2. Cost in Terms of Time and Money
Even if the production system can be cloned, the costs associated with recreating such a system with the accuracy required to make the load test results on the clone be applicable to the production system will be significant. Since in order to be valid, a complete Web site load test must include all components (hosting company, firewall, router, load balancer, etc.) you would have to purchase, install, and configure each and every component. Some people may be tempted to clone a subset of their system; instead of cloning the load balancer and four servers, for example, they decide to load test just one server and then multiply the scalability result by four to arrive at their scalability of their entire system. This would be a valid test for the scalability of one server, but not of the Web site as a whole. This load test would not identify any problems with the load balancer, for example, and would not confirm that the hosting company network could handle four times the load used in this smaller scale test. Over years of commercial testing we have seen numerous load balancer problems (mostly due to mis-configuration) and numerous surprises when the bandwidth requirements at a hosting company were stressed. The additional complexity of Web 2.0’s asynchronous applications can create zero, one or many server requests. The addition of client side testing components to emulate user behavior is prohibitively expensive in a laboratory environment.

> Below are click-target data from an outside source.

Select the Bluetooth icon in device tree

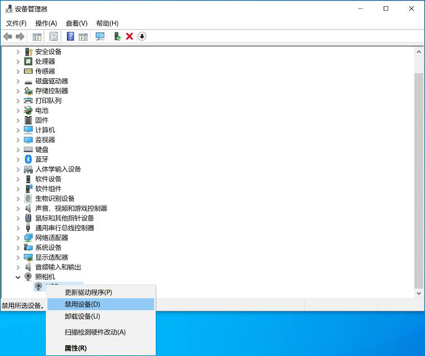click(28, 159)
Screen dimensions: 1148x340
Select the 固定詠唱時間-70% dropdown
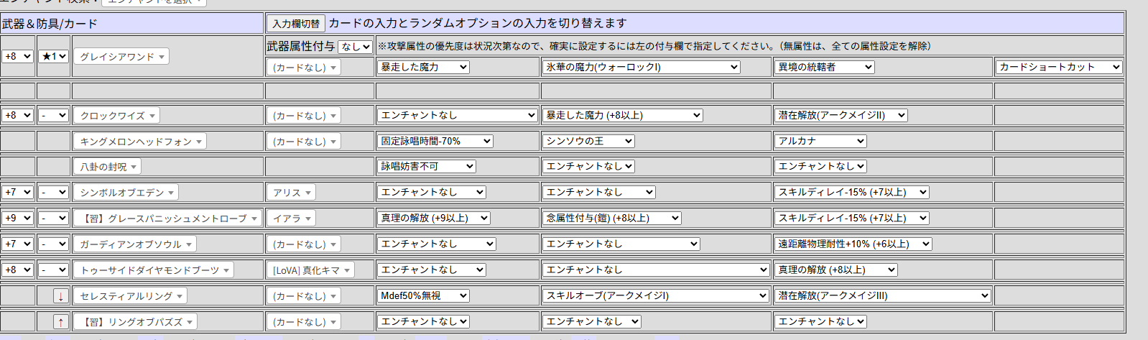click(x=435, y=141)
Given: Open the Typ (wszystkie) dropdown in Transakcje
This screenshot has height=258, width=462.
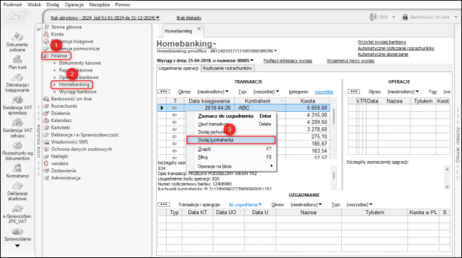Looking at the screenshot, I should 266,92.
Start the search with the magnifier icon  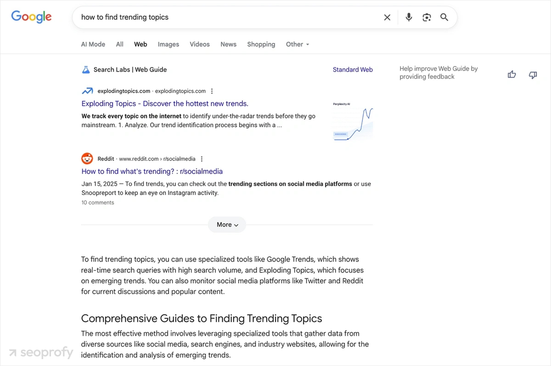[444, 17]
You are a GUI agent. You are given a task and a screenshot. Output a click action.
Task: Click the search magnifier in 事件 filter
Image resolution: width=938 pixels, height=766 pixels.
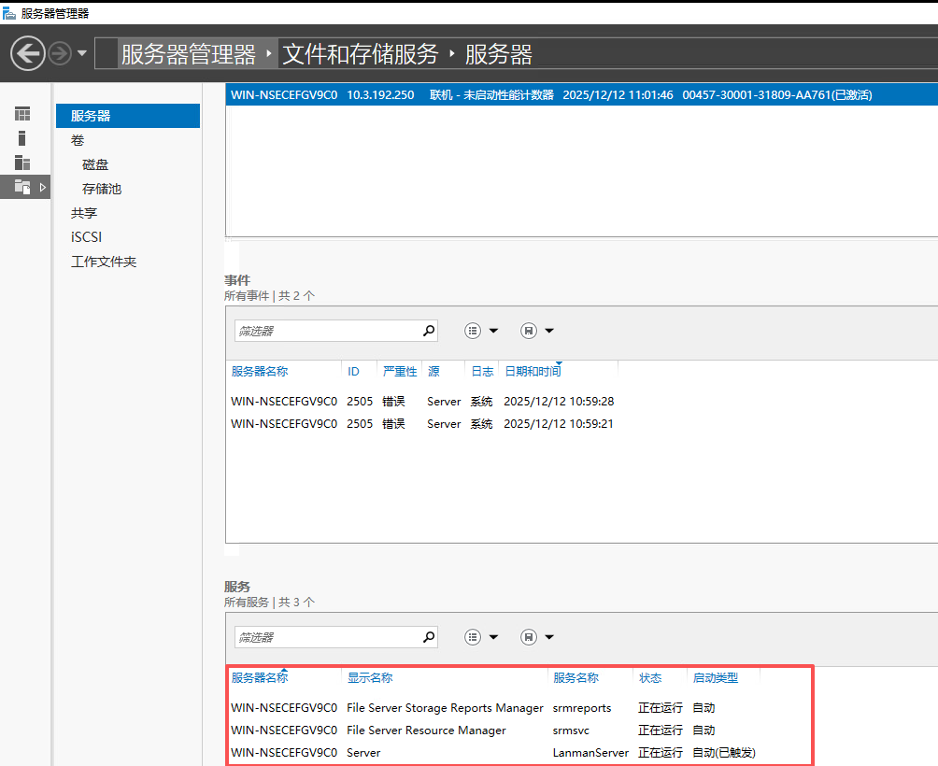pyautogui.click(x=429, y=331)
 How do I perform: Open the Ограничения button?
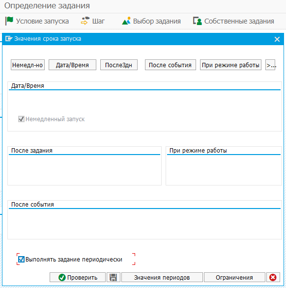pyautogui.click(x=234, y=277)
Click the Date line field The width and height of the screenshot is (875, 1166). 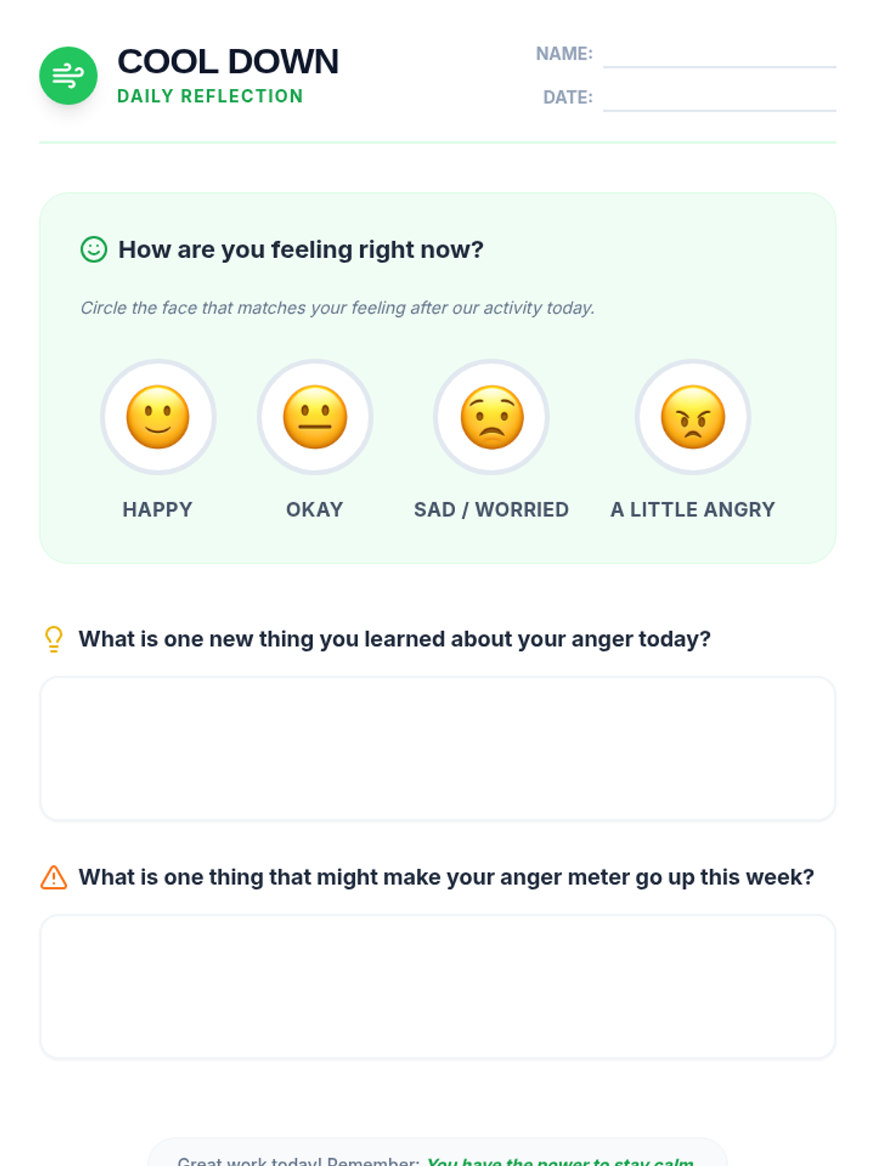[x=719, y=99]
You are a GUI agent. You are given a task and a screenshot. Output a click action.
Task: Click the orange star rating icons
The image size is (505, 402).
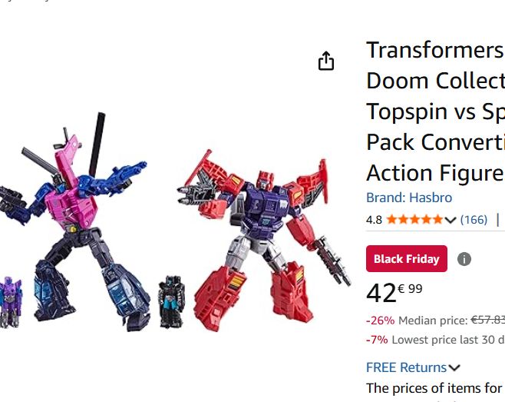(x=414, y=219)
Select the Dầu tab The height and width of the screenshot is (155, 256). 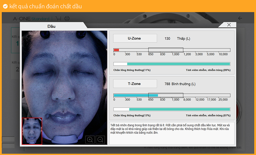coord(52,26)
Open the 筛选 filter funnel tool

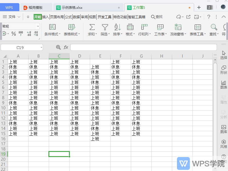coord(105,27)
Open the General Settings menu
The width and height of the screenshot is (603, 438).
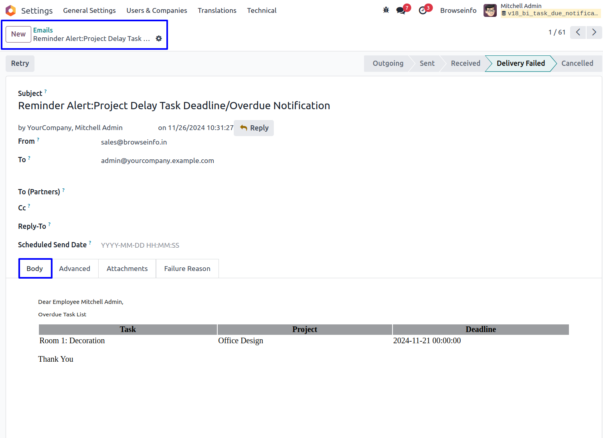tap(89, 10)
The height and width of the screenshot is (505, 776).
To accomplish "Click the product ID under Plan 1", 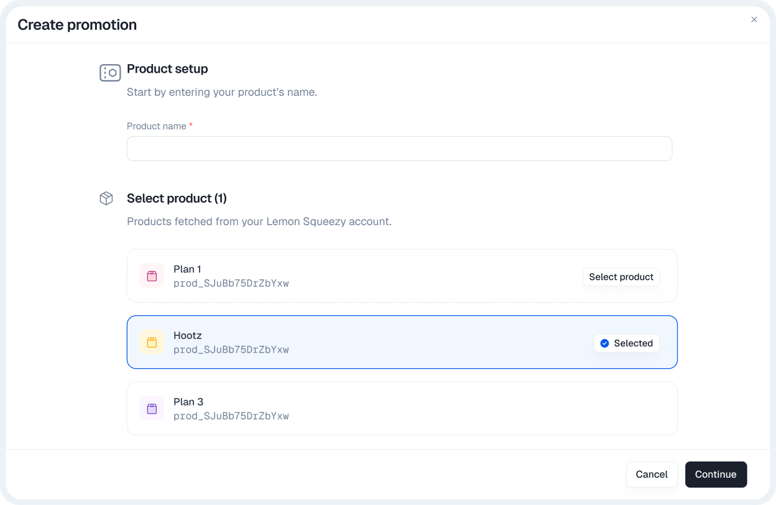I will (231, 284).
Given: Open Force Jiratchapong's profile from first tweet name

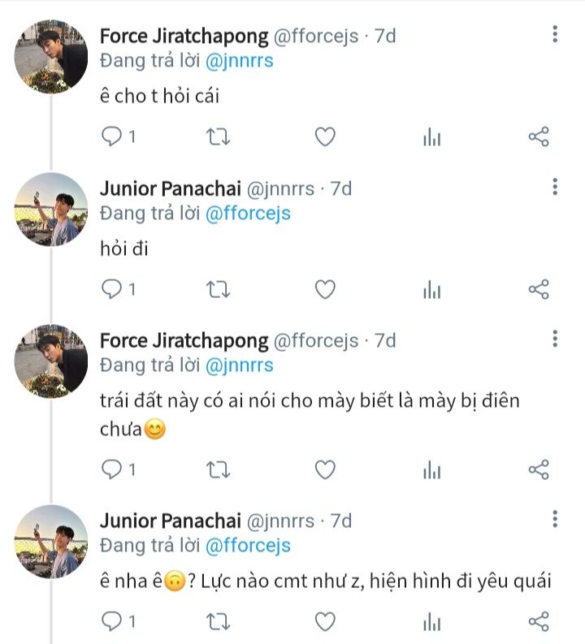Looking at the screenshot, I should (184, 37).
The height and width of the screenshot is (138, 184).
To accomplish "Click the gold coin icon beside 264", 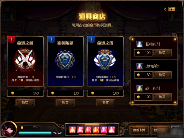I will (x=22, y=128).
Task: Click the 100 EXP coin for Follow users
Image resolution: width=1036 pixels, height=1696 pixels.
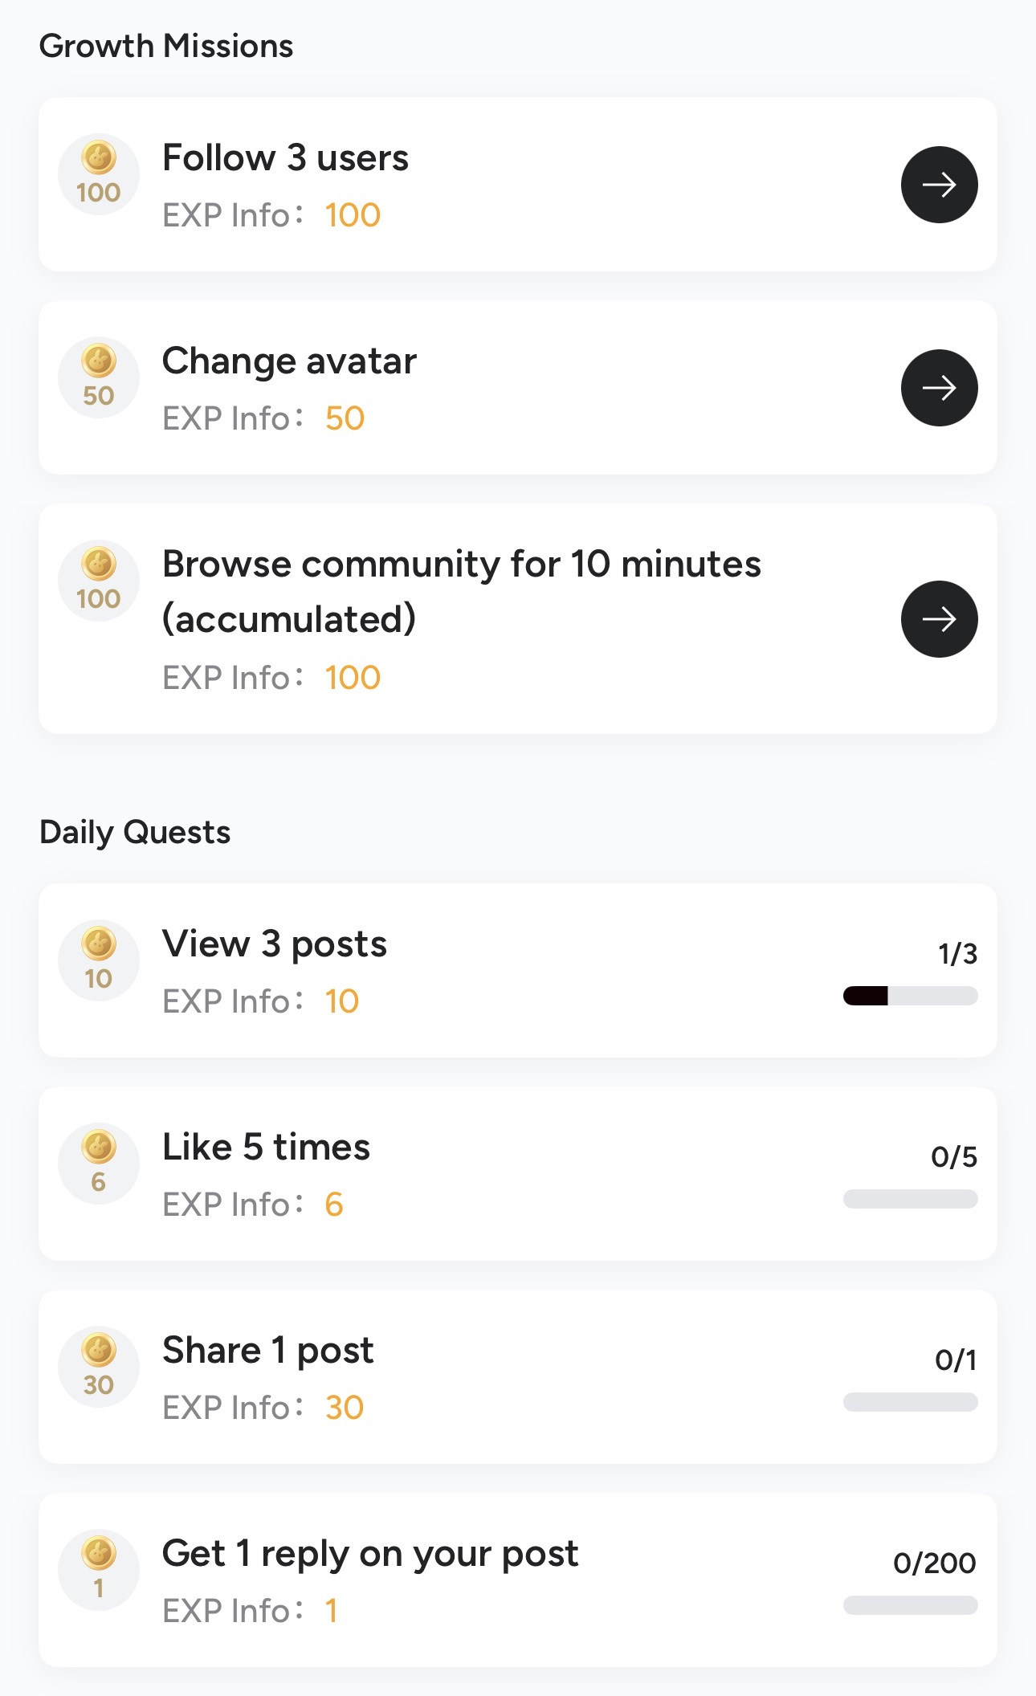Action: point(99,174)
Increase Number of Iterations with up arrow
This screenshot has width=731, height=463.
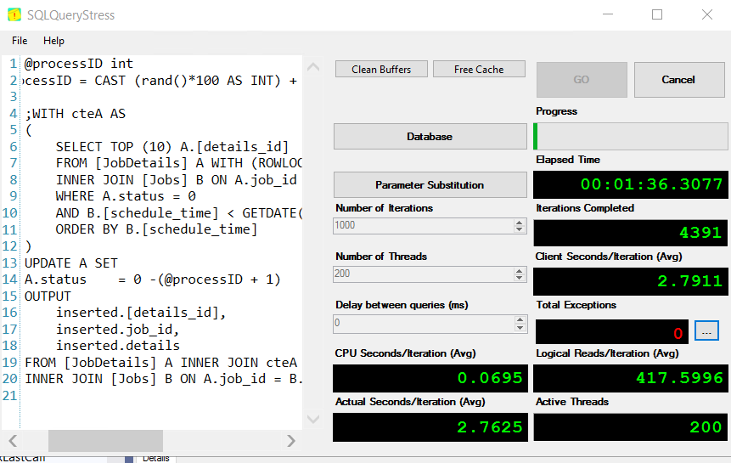coord(520,223)
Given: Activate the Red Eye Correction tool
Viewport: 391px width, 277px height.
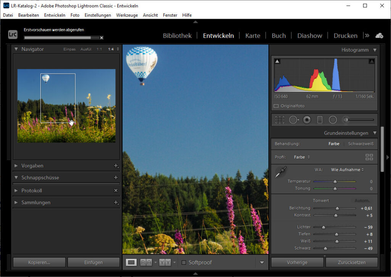Looking at the screenshot, I should 307,120.
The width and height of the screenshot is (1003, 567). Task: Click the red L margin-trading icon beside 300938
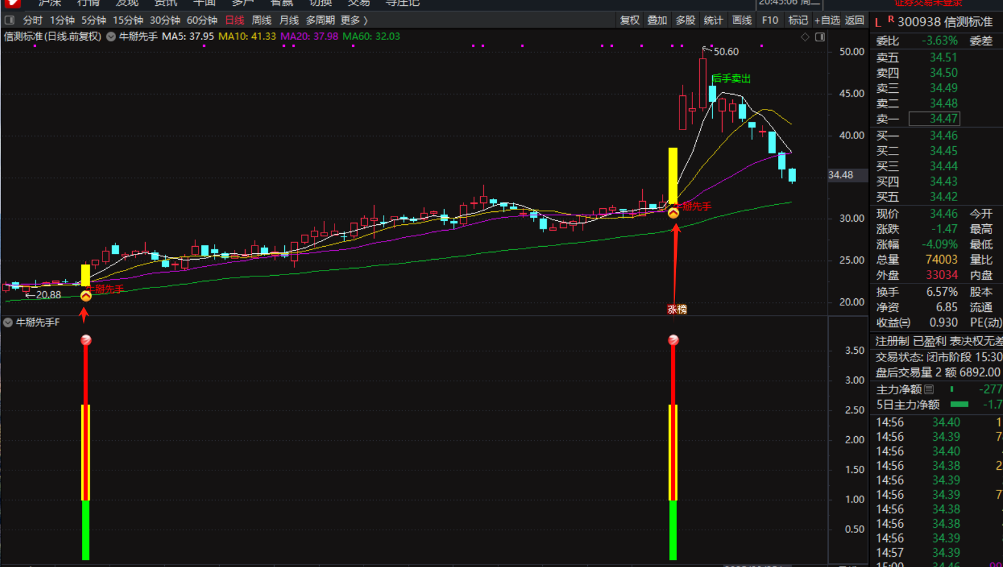click(x=878, y=23)
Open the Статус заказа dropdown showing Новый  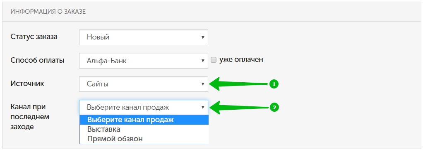tap(144, 37)
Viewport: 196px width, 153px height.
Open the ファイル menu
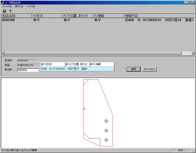coord(7,6)
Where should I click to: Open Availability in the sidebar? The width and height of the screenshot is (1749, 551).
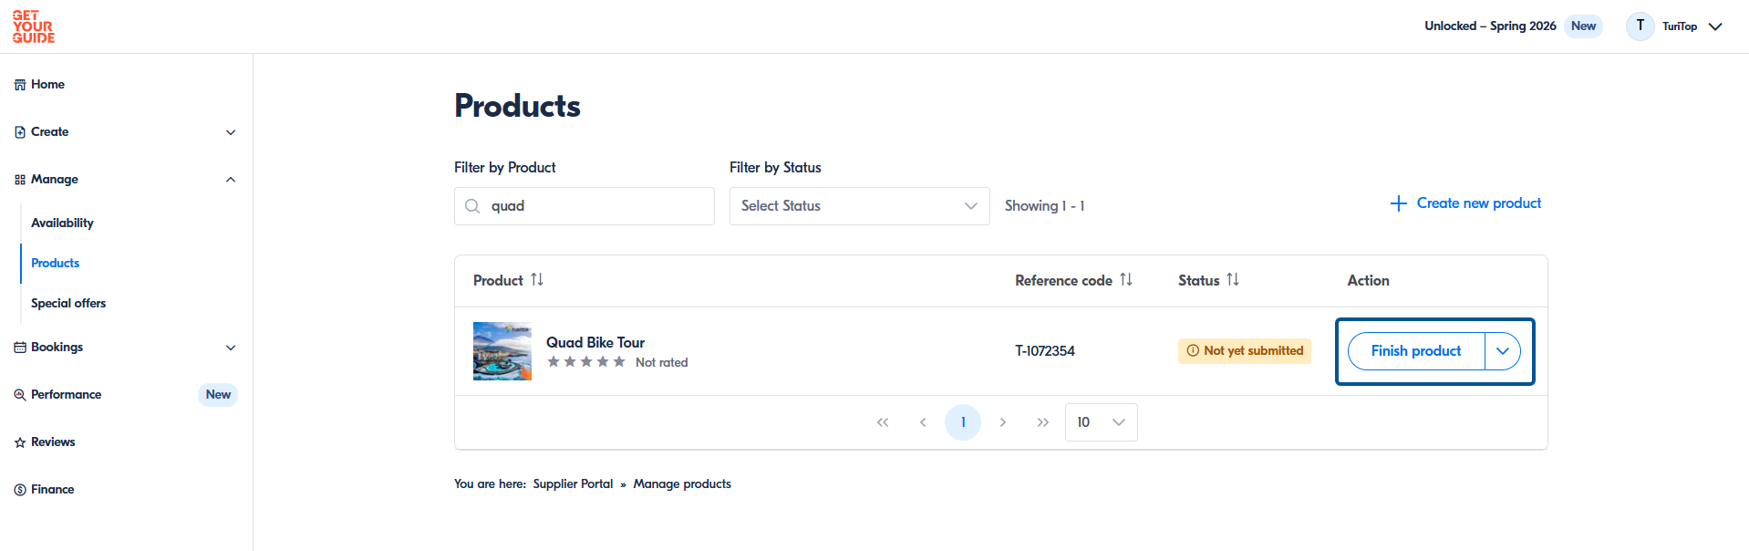point(63,223)
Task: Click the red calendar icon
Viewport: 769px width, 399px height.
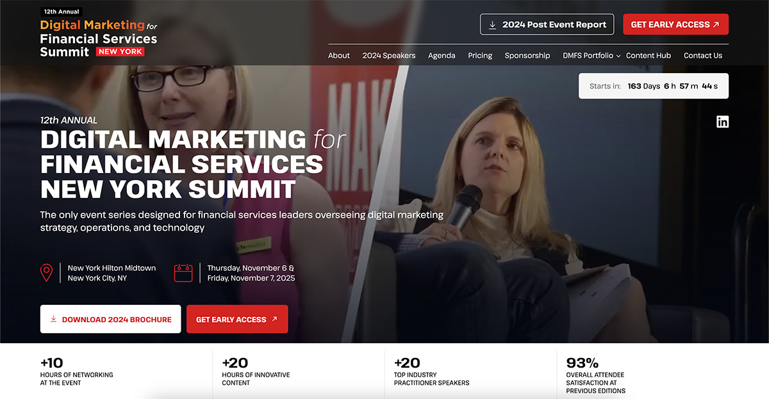Action: pos(183,273)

Three Reasons to Load Test Your Production Web Site:
The Fire-Drill Value of a Production Site Load Test
One of the major reasons why some companies don’t want to run a load test on their production site is that they are not looking forward to performing activities such as the database back-ups and restores that a production site load test requires. We believe that such drills are a positive side-benefit of load testing. We have all heard stories of Web sites crashing under heavy load and taking many hours, or even days, to bring their system back. Practicing system back-ups and recovery following a major load is an extremely important component of Web site preparedness. A load test on your production site will not only show you how well your system can handle a large load, but how well and how quickly your system and crew can recover from a site crash due to overload. If there are problems with post-crash recovery, the right time to discover and fix them is during a test, not while your site is experiencing real traffic peaks.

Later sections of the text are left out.